INTRODUCTION TO LIQUID PENETRANT INSPECTION
LIQUID PENETRANT INSPECTION.
Penetrant is used to detect discontinuities, i.e., cracks, pits, etc., open to the surface on parts made of nonporous
materials. This method depends on the ability of the penetrant to enter into a surface discontinuity in the material to
which it is applied.
a. Due to its ability to inspect ferrous and nonferrous parts of all sizes and shapes, and its portability, the
liquid penetrant NDI method can be used at both depot and at field repair stations. For a specific
aircraft type, a technical manual on nondestructive inspection is used to define the method, technique,
equipment preparation, and precautions required to perform NDI on each component of the aircraft. A
separate manual is used for engines.
b. With wider use of the eddy current NDI method, liquid penetrant, long a primary NDI method, is now
becoming the secondary method for many applications. This is a result of the improved sensitivity of
new eddy current inspection techniques and the fact that eddy current does not require use and disposal
of potentially hazardous chemicals. For batch inspection of large areas, the penetrant method is still
preferred due to the shorter total process time when compared to eddy current.
This section contains introductory information for management, supervisors, and non-NDI personnel. The information
can also be used in the indoctrination training of beginning NDI personnel. The section provides background
information and outlines the basic penetrant process. It describes the purpose and some reasons for selecting the
penetrant inspection methods. Personnel qualification requirements for performing penetrant inspections are also
discussed. Penetrant test equipment is briefly discussed in general terms. The capabilities/advantages and
limitations/disadvantages of the process are also discussed.
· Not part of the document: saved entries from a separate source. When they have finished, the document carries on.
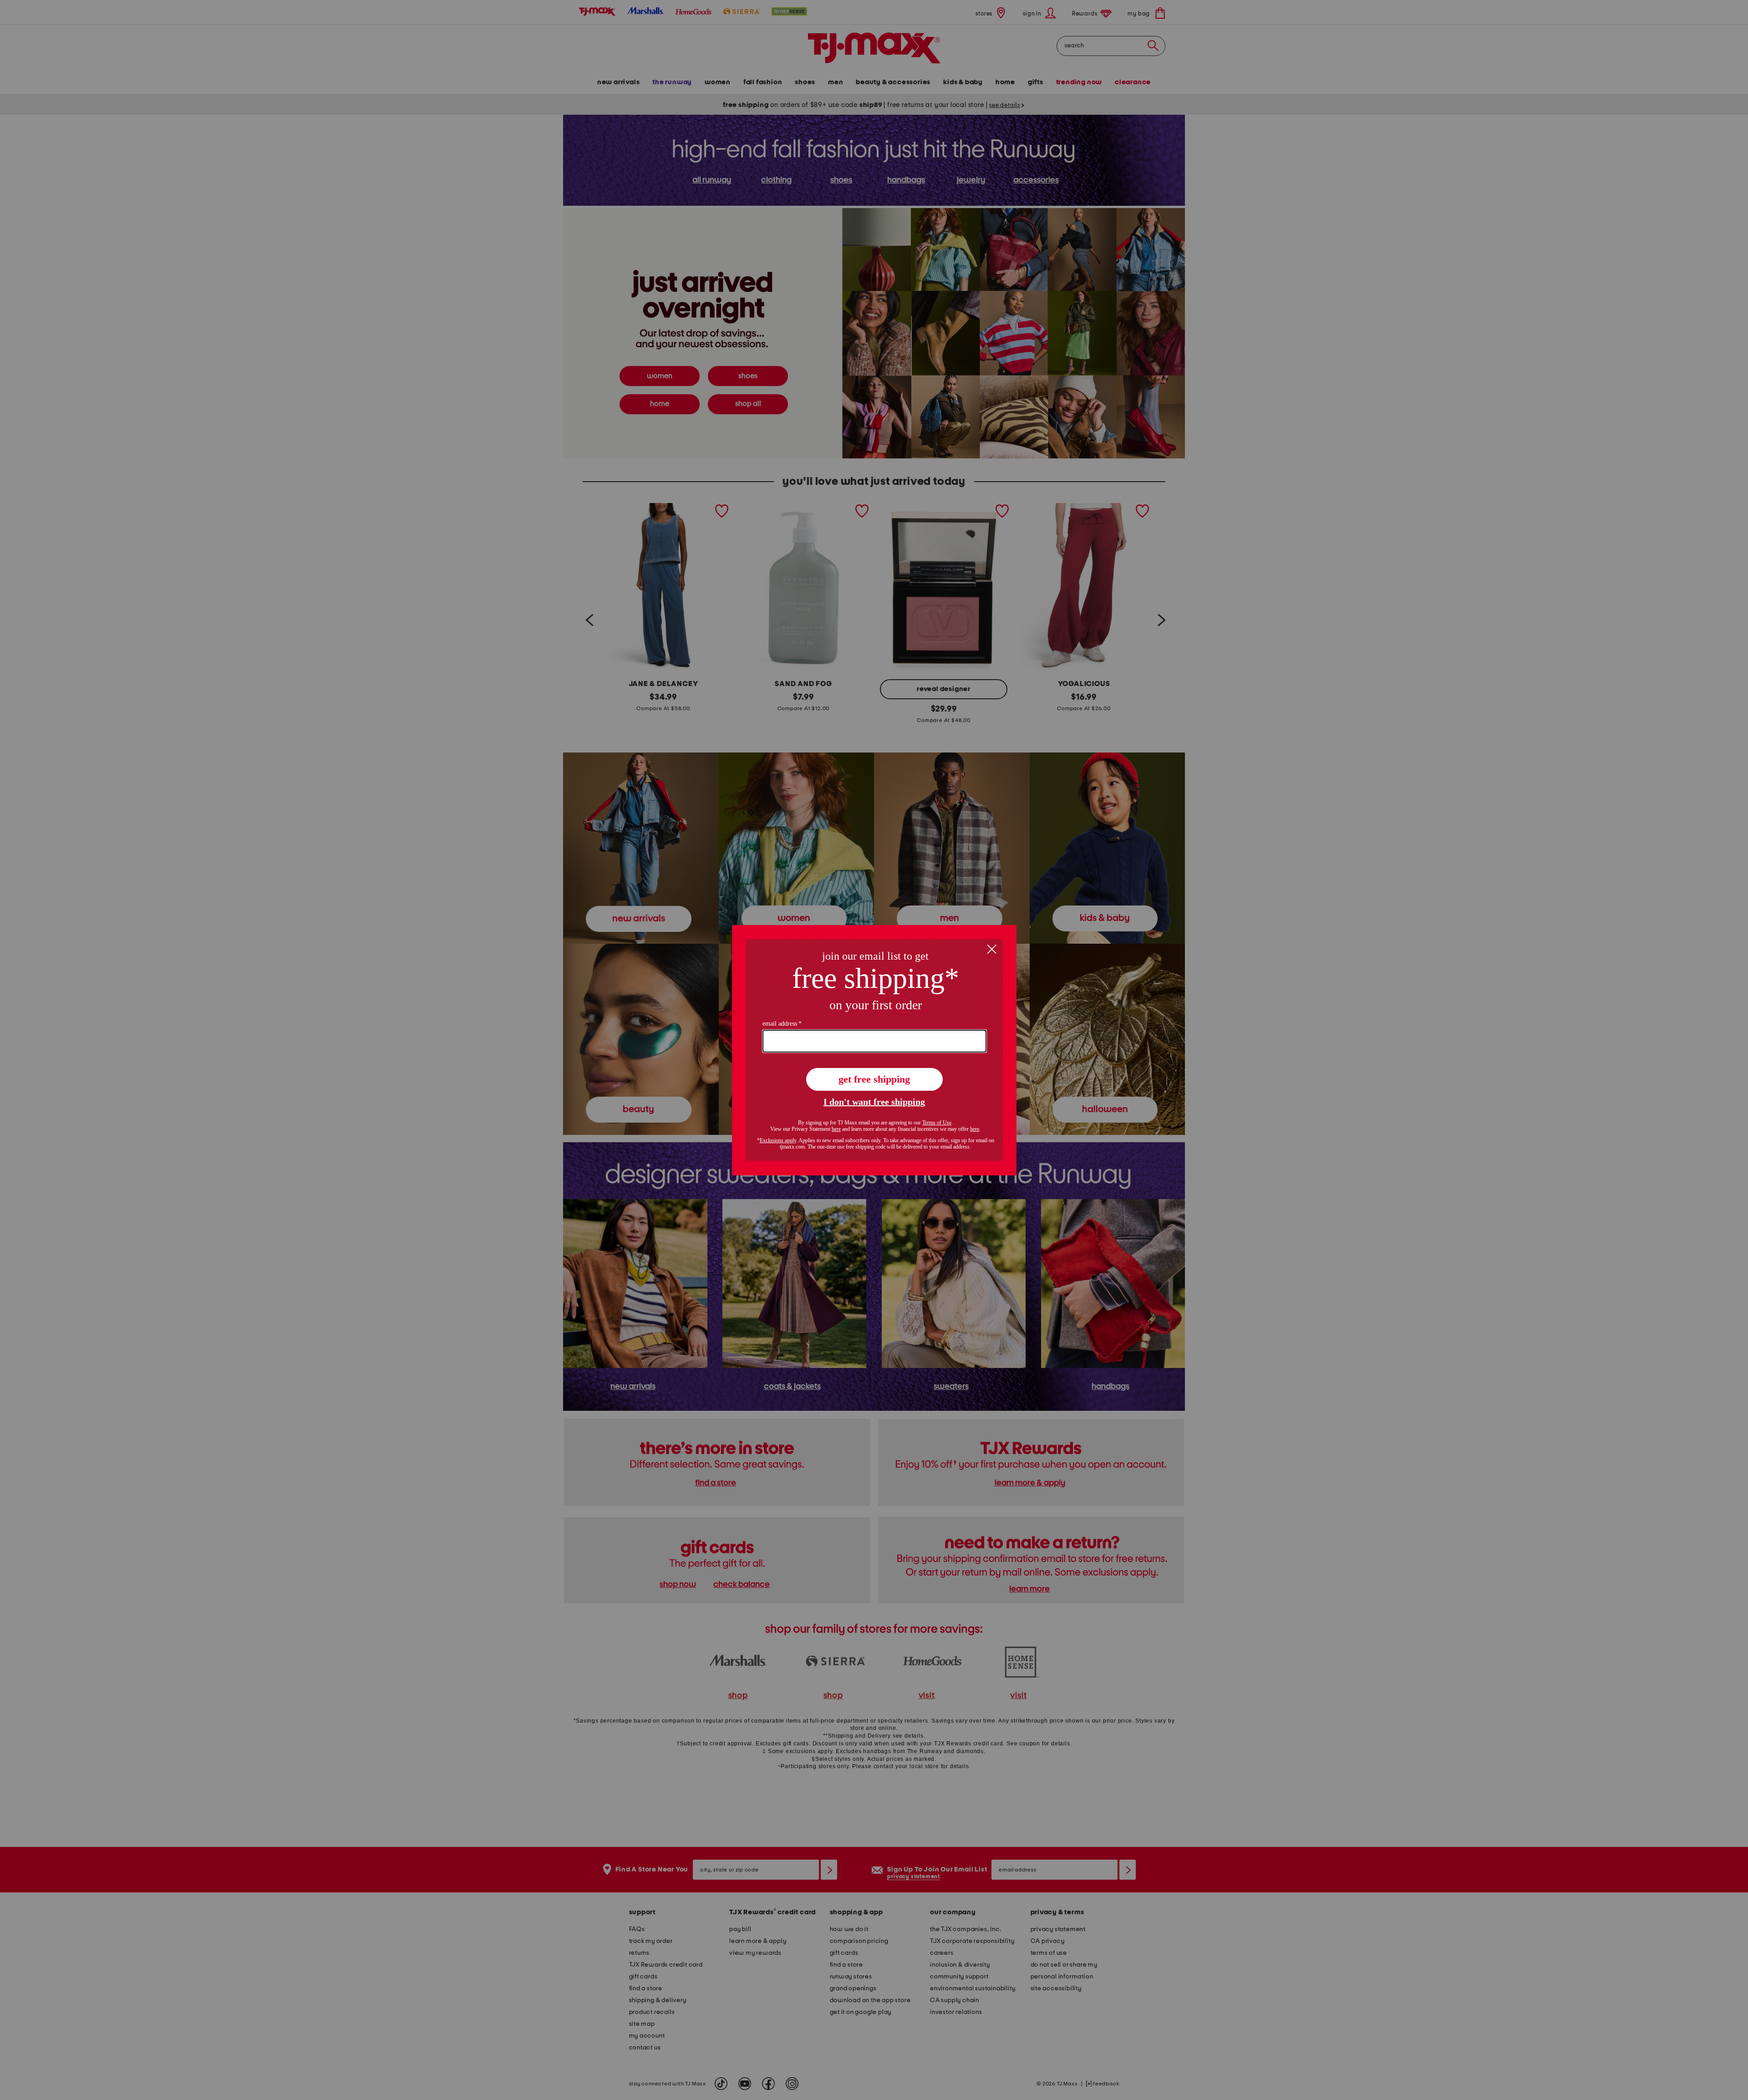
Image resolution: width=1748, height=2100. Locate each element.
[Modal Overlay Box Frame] (874, 1050)
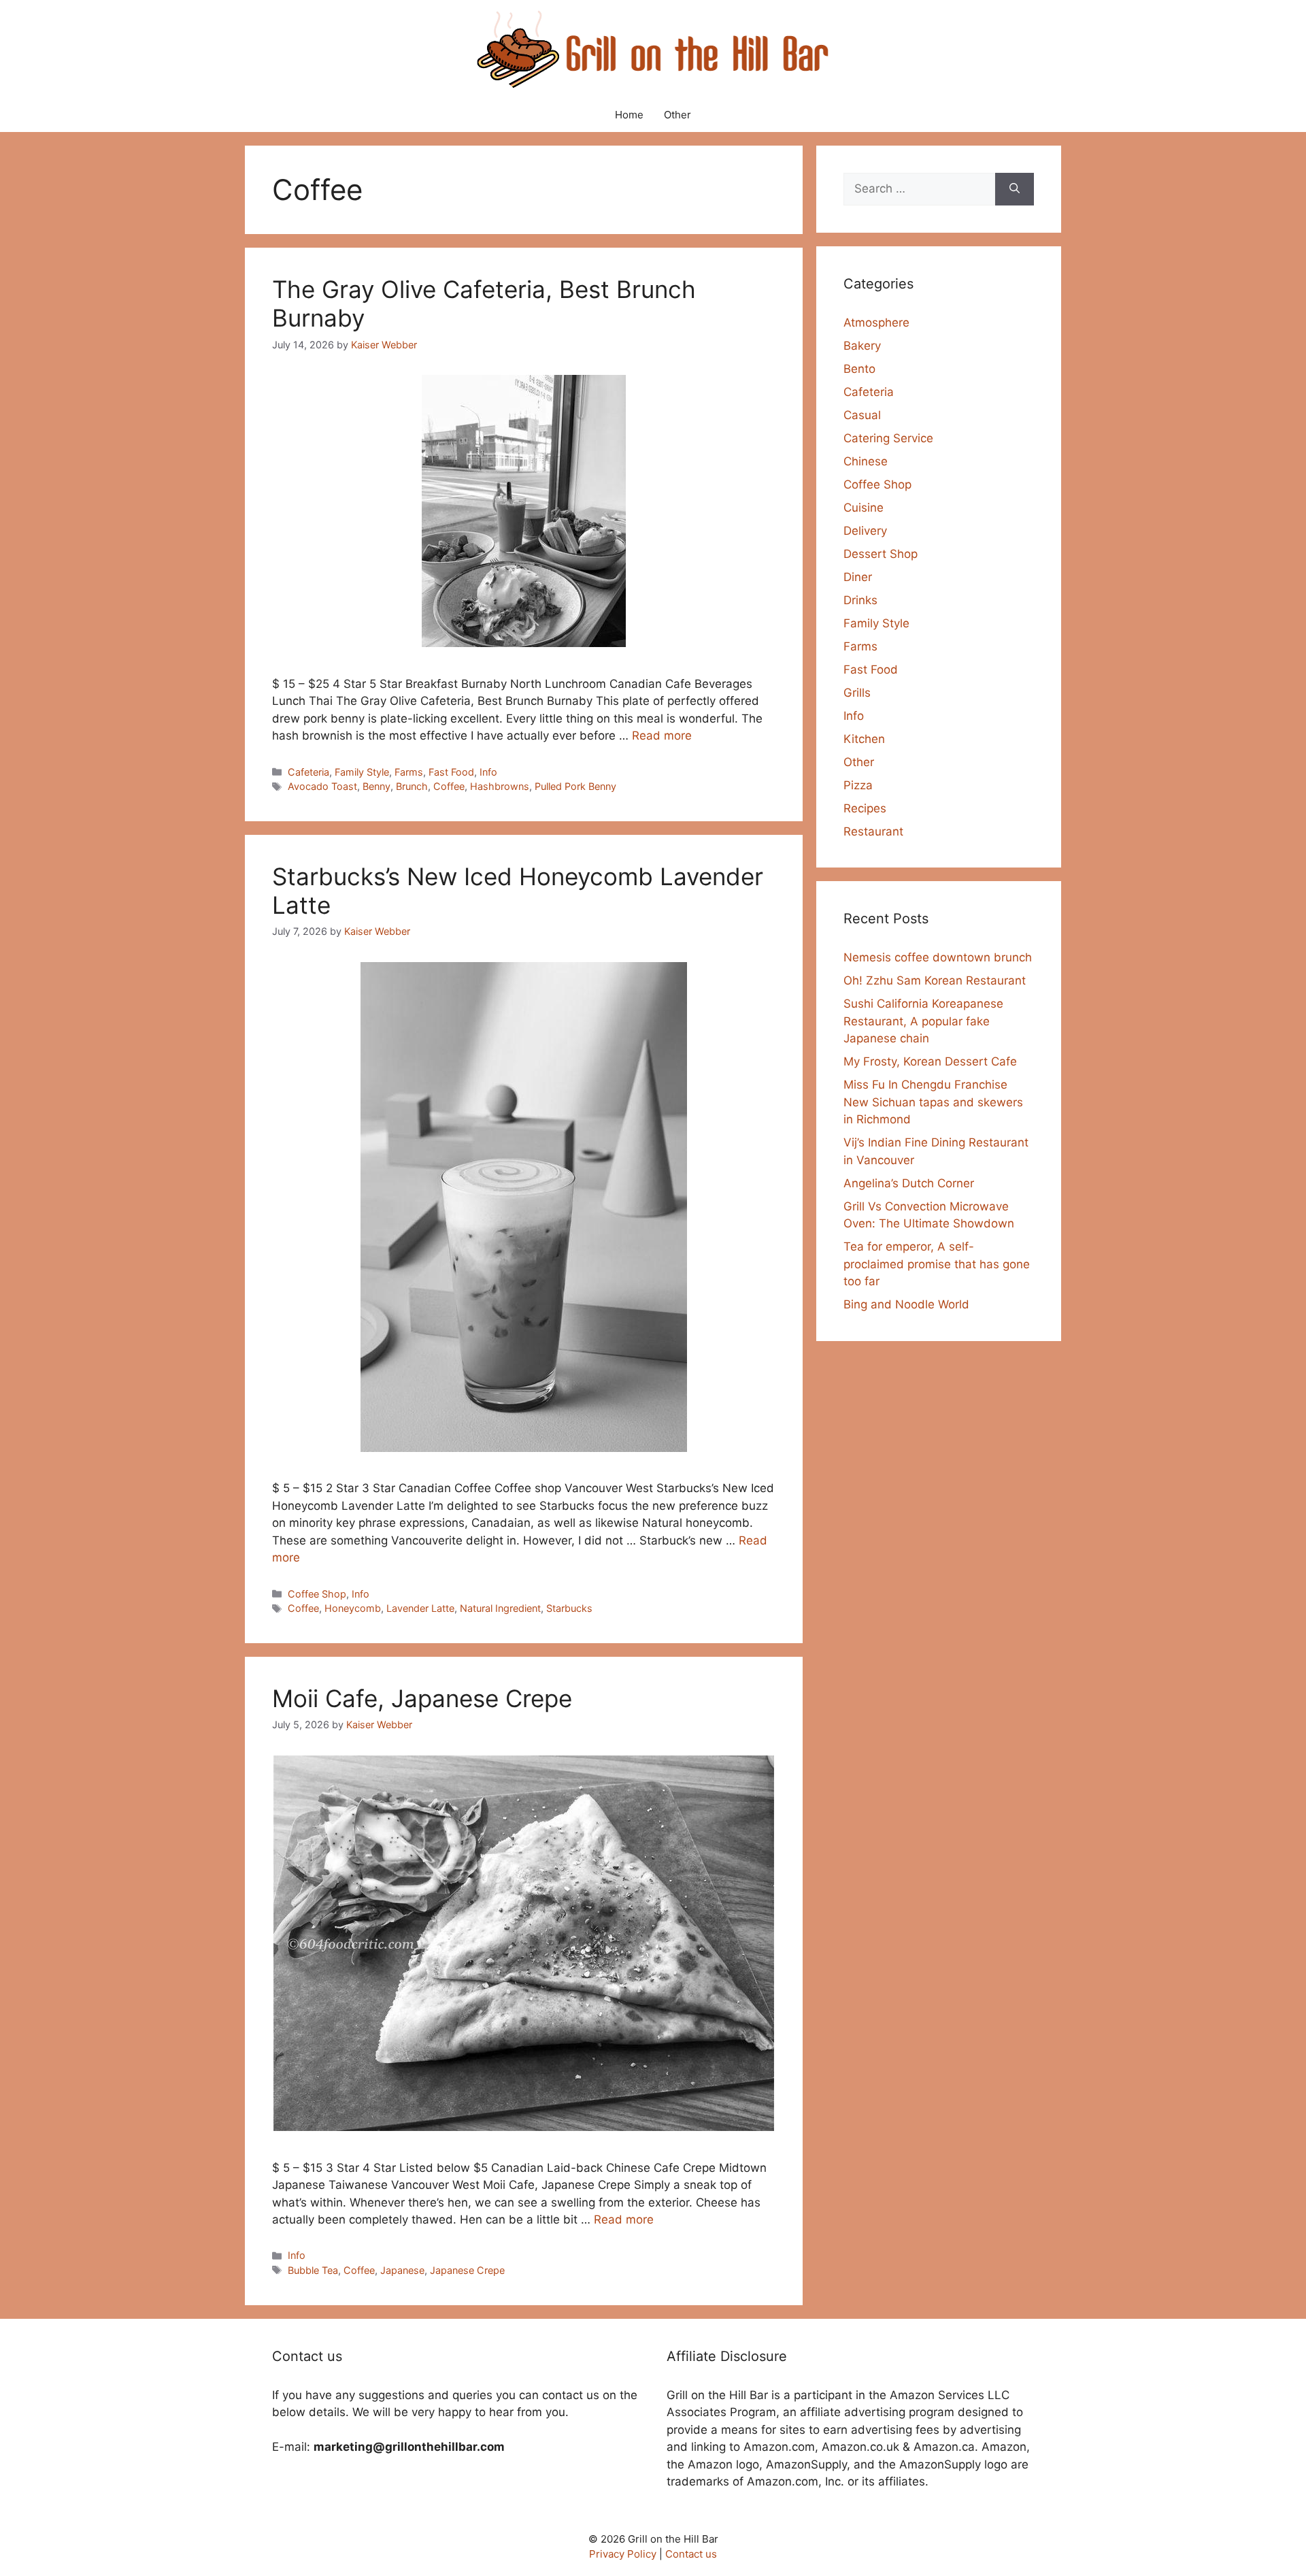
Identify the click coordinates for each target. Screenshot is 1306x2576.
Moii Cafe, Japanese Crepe (422, 1698)
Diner (857, 577)
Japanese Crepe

a. Liquid penetrant inspection is one of the oldest of modern nondestructive inspection methods. It began
in the railroad maintenance shops in the late 1800s. Parts to be inspected were immersed in used
machine oil. After a suitable immersion time, the parts were withdrawn from the oil and the excess
surface oil wiped off with rags or wadding. The part surfaces would then be coated with powdered
chalk or a mixture of chalk suspended in alcohol (whiting). Oil trapped in cracks or flaws would bleed-
out causing a noticeable stain in the white chalk coating. This became known as the oil-and-whiting
b. The oil-and-whiting method was replaced by magnetic particle inspection on steel and ferrous parts in
1930. However, industries using non-ferromagnetic metals, especially aircraft manufacturers, needed a
more reliable and sophisticated tool than discolored machine oil and chalk. In 1941, fluorescent dye
materials were added to highly penetrating oil to make a penetrant material. Colored dyes, primarily
red, were produced a little later. Since then, a large number of penetrant systems or families have
evolved. These include developments in the following: various types and concentrations of dye
materials; types of penetrating oils and additives; materials and methods for removing the excess
surface penetrant; and various materials and forms of developing agents.